Visger has recommended NFL rule changes to address the issue.

Visger also conducts motivational seminars, is writing a full-length biography, and co-authored an eBook memoir with Irv Muchnick, Out of My Head; My Life In and Out of Football, which was published on January 30, 2012.

Outside the Lines featured Visger chronicling his life after football and getting through his day-to-day routine after his nine brain surgeries. Visger is a well-known advocate for all traumatic brain injury survivors, has presented at Congressional hearings on TBI, the Brain Injury Association annual conferences, and coordinates with the California Community Colleges Disabled Student Program Services and Veterans Resource Centers. Sacramento California, for a congressional hearing about traumatic brain injuries.

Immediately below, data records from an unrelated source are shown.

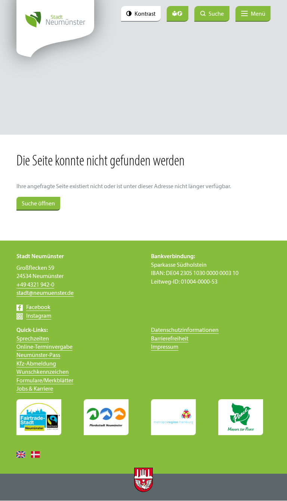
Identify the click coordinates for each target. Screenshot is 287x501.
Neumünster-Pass (38, 355)
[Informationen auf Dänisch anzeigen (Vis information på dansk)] (38, 454)
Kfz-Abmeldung (36, 364)
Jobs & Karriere (34, 389)
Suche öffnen (38, 204)
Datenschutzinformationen (185, 330)
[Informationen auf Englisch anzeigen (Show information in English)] (23, 454)
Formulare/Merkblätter (44, 381)
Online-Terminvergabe (44, 347)
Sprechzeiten (32, 339)
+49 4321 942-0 (35, 285)
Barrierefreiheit (169, 339)
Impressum (164, 347)
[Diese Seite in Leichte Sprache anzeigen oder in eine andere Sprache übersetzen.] (177, 14)
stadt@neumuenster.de (45, 293)
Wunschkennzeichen (42, 372)
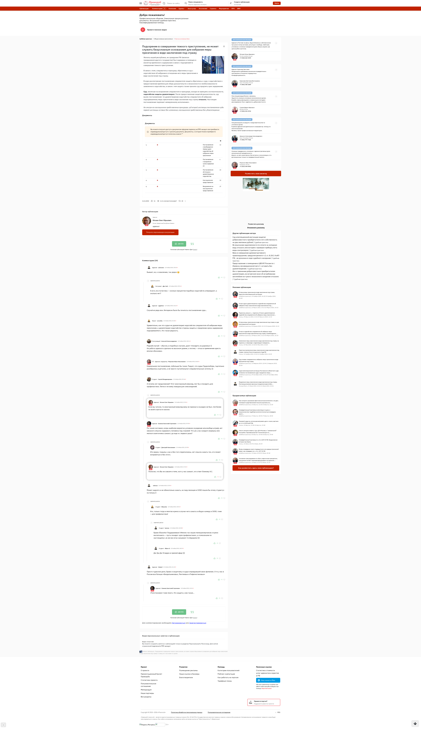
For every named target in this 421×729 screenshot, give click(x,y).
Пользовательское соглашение (148, 684)
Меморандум (146, 690)
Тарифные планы (225, 681)
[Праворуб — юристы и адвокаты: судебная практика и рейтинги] (152, 3)
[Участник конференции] (153, 362)
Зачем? (195, 249)
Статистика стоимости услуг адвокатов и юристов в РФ (267, 673)
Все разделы (146, 697)
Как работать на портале (228, 677)
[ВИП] (149, 361)
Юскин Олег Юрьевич (162, 220)
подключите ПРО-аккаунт (161, 646)
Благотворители (186, 677)
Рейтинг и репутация (226, 674)
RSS (278, 712)
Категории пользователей (228, 670)
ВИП (238, 9)
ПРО (233, 9)
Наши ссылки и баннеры (189, 674)
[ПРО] (150, 402)
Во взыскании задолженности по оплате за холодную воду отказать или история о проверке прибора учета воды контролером (255, 247)
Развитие (183, 667)
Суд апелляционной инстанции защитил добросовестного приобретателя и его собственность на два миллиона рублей (255, 239)
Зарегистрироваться (197, 623)
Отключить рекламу (256, 228)
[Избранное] (224, 46)
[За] (219, 277)
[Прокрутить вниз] (415, 723)
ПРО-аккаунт (202, 129)
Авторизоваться (178, 623)
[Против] (224, 277)
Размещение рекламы (188, 670)
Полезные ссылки (264, 667)
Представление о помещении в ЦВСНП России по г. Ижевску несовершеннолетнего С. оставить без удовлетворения (254, 266)
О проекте (145, 670)
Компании (172, 9)
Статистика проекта (149, 680)
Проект (144, 667)
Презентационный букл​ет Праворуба (151, 675)
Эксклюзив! (203, 9)
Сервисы (213, 9)
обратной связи (266, 688)
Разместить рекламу (256, 224)
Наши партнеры (147, 693)
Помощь (221, 667)
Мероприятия (224, 9)
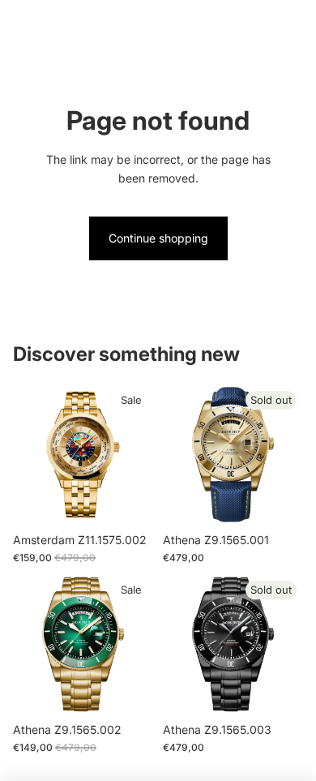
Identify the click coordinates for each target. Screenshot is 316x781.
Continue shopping (158, 238)
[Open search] (53, 24)
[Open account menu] (261, 24)
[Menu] (18, 24)
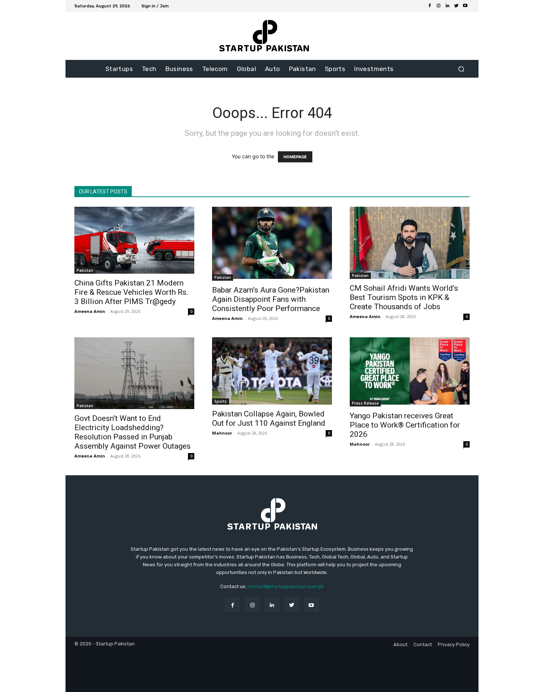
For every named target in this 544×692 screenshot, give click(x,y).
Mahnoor (222, 433)
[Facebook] (429, 5)
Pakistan (85, 270)
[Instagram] (438, 5)
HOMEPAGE (295, 156)
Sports (220, 401)
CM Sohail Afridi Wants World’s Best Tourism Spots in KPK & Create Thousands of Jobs (404, 297)
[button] (461, 69)
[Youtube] (465, 5)
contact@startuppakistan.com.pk (286, 586)
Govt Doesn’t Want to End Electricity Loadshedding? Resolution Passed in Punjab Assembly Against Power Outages (132, 432)
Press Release (365, 403)
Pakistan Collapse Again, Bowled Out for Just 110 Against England (268, 418)
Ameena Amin (89, 311)
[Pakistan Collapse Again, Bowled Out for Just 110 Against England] (272, 371)
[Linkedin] (447, 5)
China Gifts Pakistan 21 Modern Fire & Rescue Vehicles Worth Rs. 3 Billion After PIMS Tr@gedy (131, 292)
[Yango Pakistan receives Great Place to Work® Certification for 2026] (410, 371)
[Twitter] (456, 5)
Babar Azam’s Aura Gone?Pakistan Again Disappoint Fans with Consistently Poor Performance (270, 299)
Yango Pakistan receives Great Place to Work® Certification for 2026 (405, 425)
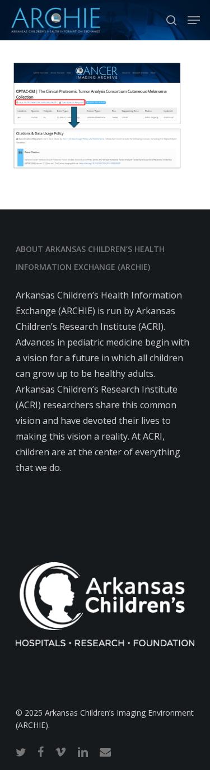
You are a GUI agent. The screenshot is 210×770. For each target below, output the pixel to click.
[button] (194, 20)
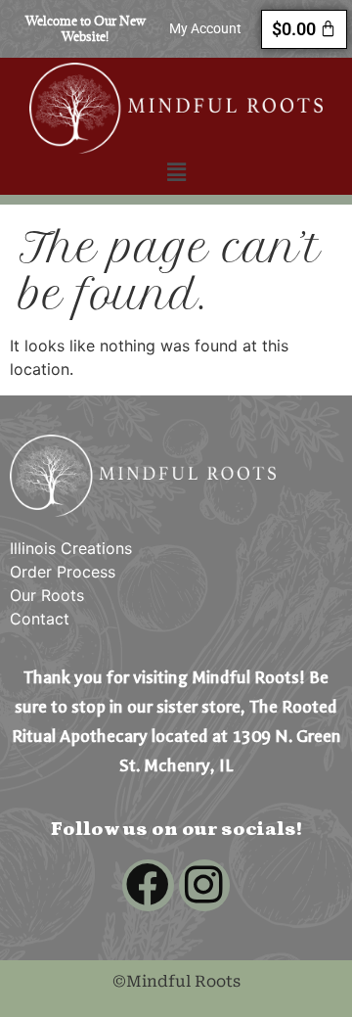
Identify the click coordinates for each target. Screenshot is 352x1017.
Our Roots (47, 595)
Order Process (62, 571)
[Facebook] (148, 885)
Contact (39, 618)
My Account (205, 28)
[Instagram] (205, 885)
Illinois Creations (71, 548)
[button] (176, 172)
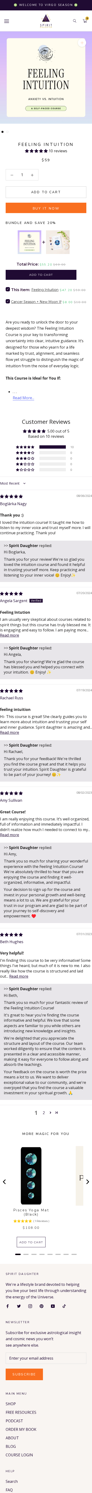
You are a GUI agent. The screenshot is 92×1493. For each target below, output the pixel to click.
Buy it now (46, 208)
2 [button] (44, 1112)
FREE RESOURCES (21, 1412)
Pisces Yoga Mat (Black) (31, 1212)
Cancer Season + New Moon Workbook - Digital (50, 302)
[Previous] (4, 1182)
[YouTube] (53, 1306)
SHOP (11, 1403)
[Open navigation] (6, 21)
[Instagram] (30, 1306)
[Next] (87, 1182)
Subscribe (24, 1374)
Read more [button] (9, 635)
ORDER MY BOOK (21, 1429)
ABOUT (12, 1437)
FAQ (9, 1490)
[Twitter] (19, 1306)
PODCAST (14, 1420)
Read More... (23, 397)
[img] (11, 496)
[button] (37, 150)
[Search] (75, 21)
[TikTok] (64, 1306)
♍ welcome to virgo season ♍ (46, 5)
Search (12, 1481)
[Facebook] (7, 1306)
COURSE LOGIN (19, 1455)
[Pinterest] (41, 1306)
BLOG (11, 1446)
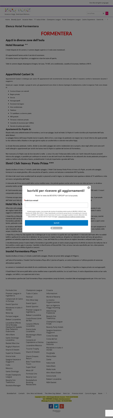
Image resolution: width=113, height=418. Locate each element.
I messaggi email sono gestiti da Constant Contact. (71, 216)
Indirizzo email (31, 200)
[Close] (88, 187)
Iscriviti (56, 223)
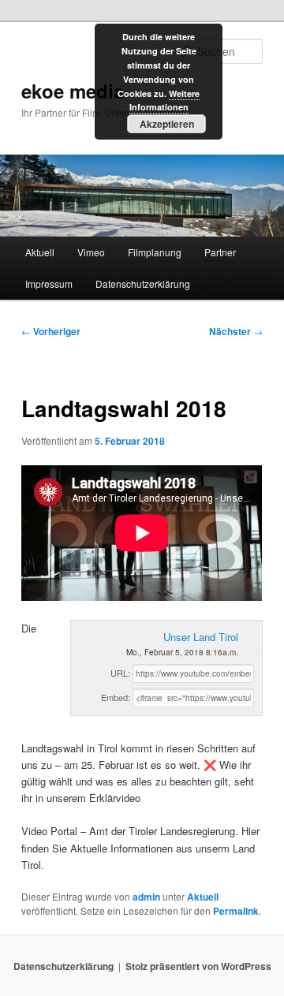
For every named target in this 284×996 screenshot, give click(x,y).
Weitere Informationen (164, 101)
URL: (120, 672)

Visger is featured in Todd Trigsted's upcoming movie, Gladiators: The Uncertain Future of American Football. Doug Cosbie (Dallas Cowboys 1979–1988) and associates began filming Visger's autobiographic documentary An NFL Brain Injury and Recovery in April 2013.

Visger has spoken about his story and the TBI crisis in the NFL at numerous organizations nationwide including the Brain Rehabilitation And Injury Network (B.R.A.I.N.), a non-profit organization that advocates for adults with brain injuries.